Une fois l’indépendance proclamée, la plupart des joueurs sont revenus en France où ils reçurent bon accueil. Jacques Chaban-Delmas, alors maire de Bordeaux, déclara à Settati, qui revenait jouer aux Girondins, qu’il n’avait “fait que son devoir“, résumant la pensée majoritaire du pays à l’égard des joueurs algériens. Rachid Mekhloufi revint jouer 6 saisons à Saint-Etienne et est encore aujourd’hui le meilleur buteur de l’histoire du club.
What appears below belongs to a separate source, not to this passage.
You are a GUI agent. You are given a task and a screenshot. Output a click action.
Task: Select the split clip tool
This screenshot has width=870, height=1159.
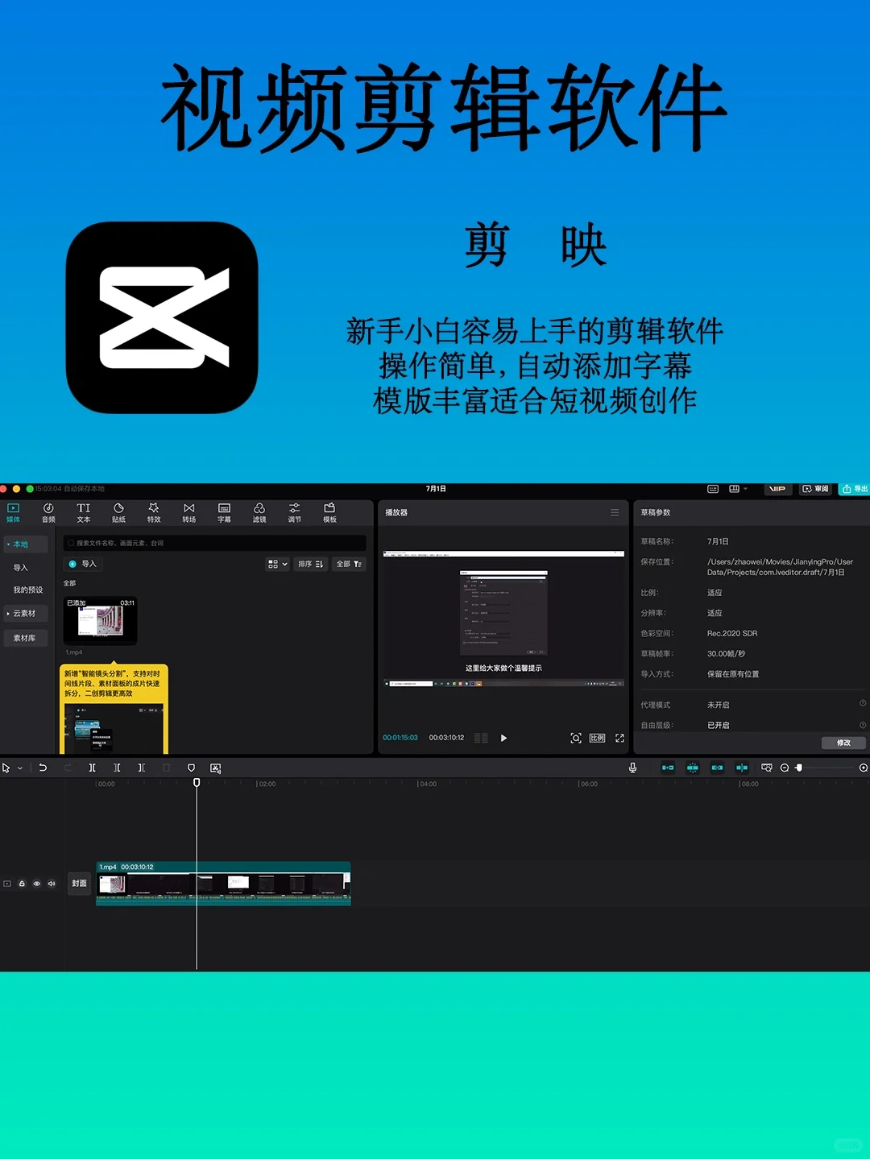(93, 768)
En 1963, la Fédération de Football Algérienne est officiellement créée sur les bases de l’équipe du FLN. Ouane, tou, thri, viva l’Algérie.

Lilian Murati

(Citations extraites de L’indépendance comme seul but, de Kader Abderrahim, aux éditions Paris-Méditerrannée).

2 commentaires pour “Quand l’équipe d’Algérie s’appelait “équipe du FLN””

  1. Merci pour cette article, pour les plus jeunes comme moi, ça fais du bien d’apprendre que des joueurs de foot se sont engagé si franchement dans le passé. Mais une pensé pour Monaco qui perd 4 joueurs ça a du tirer la tronche dans la principauté.

  2. Unique dans l’histoire !!!!Tout lassier pour l’amour de la liberté!!!!prenons en de la graine!!!